Task details: Rewrite the items as a JSON list of strings, one string per line, from the line containing "Click the globe icon in the header" through the line containing "point(107,7)", inclusive. Leave out blank lines.

○ ○ ○

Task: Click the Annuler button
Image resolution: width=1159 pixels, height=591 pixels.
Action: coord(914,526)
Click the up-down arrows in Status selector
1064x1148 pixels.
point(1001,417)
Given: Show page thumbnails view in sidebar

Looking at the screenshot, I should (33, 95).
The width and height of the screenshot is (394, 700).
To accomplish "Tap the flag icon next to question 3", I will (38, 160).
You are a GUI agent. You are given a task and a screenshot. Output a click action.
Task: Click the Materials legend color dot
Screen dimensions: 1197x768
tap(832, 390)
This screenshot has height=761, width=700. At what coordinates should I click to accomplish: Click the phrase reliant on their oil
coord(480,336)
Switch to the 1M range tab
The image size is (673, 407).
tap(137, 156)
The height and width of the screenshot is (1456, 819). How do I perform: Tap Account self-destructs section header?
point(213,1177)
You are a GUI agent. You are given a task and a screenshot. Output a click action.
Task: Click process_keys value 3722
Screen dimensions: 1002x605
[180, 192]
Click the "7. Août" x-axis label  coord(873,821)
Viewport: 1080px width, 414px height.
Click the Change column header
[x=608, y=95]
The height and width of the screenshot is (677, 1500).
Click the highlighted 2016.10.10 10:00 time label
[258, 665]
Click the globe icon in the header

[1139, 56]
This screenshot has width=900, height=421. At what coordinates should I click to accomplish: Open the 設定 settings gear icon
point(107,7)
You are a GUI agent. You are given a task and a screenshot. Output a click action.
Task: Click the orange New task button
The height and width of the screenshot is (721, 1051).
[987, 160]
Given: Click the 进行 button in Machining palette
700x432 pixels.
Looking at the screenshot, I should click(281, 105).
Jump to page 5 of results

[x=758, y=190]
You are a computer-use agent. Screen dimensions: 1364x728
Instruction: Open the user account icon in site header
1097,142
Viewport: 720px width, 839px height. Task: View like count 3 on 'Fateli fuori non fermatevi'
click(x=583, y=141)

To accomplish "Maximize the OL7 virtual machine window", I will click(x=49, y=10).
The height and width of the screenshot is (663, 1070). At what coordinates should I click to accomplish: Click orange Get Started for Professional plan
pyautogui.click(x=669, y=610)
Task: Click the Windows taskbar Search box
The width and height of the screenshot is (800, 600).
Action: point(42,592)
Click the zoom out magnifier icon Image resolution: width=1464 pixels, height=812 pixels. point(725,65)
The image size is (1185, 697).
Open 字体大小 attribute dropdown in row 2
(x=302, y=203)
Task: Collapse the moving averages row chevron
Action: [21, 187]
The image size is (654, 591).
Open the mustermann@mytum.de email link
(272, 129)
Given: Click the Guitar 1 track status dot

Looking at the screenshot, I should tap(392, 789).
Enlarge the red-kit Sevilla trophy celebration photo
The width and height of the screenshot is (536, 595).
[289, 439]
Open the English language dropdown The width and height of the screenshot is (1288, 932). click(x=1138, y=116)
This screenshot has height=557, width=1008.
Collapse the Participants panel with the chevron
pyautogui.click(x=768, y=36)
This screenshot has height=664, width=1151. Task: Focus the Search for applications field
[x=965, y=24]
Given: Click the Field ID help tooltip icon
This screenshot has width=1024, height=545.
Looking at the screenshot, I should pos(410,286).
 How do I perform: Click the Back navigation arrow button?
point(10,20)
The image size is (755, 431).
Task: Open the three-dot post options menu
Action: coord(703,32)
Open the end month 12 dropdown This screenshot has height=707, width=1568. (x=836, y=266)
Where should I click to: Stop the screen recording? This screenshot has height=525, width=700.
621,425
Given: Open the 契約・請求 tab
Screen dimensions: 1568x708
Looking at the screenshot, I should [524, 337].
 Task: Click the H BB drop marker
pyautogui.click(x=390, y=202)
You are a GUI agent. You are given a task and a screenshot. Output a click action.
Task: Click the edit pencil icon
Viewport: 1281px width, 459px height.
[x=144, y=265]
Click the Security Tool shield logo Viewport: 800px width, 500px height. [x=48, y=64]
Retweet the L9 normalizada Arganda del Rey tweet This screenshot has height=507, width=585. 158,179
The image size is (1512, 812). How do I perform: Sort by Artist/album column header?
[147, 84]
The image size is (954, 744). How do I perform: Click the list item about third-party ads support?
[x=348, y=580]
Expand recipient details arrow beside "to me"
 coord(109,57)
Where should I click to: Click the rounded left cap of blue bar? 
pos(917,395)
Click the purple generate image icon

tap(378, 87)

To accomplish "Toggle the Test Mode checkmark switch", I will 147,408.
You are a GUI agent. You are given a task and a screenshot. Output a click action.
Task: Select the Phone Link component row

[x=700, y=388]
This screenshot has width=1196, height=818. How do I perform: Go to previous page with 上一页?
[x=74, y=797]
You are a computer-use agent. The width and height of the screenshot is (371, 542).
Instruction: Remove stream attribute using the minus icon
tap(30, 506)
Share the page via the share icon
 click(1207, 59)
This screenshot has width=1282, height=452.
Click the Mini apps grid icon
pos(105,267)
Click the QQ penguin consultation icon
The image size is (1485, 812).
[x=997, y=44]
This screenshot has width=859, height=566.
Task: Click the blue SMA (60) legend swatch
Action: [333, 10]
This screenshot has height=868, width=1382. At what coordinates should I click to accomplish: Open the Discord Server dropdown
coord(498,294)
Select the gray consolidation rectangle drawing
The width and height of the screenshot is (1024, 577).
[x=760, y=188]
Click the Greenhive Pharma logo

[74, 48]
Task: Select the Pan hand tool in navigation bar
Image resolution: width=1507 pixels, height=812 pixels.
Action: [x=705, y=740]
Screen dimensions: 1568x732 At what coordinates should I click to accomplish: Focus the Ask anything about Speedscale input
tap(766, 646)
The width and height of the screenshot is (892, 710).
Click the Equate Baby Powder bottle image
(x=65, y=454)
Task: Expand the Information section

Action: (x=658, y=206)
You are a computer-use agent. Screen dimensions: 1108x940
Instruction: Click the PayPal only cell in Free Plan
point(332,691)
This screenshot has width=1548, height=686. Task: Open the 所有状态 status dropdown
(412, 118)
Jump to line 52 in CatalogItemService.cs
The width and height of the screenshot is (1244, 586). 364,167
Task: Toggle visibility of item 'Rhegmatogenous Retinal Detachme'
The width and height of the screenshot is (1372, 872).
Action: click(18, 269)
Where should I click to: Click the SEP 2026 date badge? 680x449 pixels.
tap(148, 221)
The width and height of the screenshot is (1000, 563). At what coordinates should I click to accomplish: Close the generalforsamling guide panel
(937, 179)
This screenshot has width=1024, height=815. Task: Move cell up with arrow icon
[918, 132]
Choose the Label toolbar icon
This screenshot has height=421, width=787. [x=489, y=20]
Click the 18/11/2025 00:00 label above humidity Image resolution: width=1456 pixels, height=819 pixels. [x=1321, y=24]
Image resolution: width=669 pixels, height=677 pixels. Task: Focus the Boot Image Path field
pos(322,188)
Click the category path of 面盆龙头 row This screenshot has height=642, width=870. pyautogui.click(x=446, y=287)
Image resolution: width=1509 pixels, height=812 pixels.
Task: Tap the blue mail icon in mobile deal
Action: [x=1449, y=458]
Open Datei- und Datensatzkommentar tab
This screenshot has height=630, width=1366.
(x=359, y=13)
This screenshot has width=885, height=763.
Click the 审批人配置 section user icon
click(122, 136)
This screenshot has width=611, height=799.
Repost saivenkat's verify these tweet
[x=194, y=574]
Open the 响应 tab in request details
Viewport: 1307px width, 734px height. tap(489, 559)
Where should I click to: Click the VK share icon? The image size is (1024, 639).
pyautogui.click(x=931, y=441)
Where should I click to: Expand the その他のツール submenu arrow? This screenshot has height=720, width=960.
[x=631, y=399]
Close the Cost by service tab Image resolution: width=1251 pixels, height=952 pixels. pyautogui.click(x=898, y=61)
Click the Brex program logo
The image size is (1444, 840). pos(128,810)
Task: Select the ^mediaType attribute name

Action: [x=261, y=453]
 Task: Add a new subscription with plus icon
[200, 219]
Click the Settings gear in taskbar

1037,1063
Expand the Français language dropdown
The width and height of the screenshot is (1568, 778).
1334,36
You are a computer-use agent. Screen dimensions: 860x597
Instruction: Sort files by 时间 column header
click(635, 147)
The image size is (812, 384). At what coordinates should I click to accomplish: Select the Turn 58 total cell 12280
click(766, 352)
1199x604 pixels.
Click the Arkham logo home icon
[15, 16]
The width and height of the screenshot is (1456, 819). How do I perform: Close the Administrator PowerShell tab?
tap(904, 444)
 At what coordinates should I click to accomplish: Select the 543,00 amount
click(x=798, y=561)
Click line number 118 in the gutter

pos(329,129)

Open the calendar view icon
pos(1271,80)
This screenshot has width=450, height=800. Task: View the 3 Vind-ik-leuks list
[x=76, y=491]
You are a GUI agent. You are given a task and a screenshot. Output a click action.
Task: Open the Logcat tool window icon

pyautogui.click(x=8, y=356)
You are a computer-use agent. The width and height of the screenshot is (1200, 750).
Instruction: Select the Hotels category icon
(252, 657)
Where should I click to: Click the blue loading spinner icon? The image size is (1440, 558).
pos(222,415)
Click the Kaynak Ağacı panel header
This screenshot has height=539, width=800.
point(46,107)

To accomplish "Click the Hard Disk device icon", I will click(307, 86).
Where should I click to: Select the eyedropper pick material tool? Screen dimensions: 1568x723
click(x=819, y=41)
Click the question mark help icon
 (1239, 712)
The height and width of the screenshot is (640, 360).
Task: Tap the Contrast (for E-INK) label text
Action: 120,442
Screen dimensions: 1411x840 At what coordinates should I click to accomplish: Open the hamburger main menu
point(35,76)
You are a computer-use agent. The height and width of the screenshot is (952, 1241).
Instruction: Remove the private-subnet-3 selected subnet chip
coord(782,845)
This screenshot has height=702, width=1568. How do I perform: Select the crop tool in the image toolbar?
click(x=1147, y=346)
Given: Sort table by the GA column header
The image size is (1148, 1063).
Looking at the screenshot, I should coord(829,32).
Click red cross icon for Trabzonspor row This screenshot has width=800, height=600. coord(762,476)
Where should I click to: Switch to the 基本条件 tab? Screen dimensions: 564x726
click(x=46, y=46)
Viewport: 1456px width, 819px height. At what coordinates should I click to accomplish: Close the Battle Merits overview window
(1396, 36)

○ ○ ○

Solution for this task:
[
  "Click the globe icon in the header",
  "[1139, 56]",
  "This screenshot has width=900, height=421. At what coordinates should I click to accomplish: Open the 設定 settings gear icon",
  "point(107,7)"
]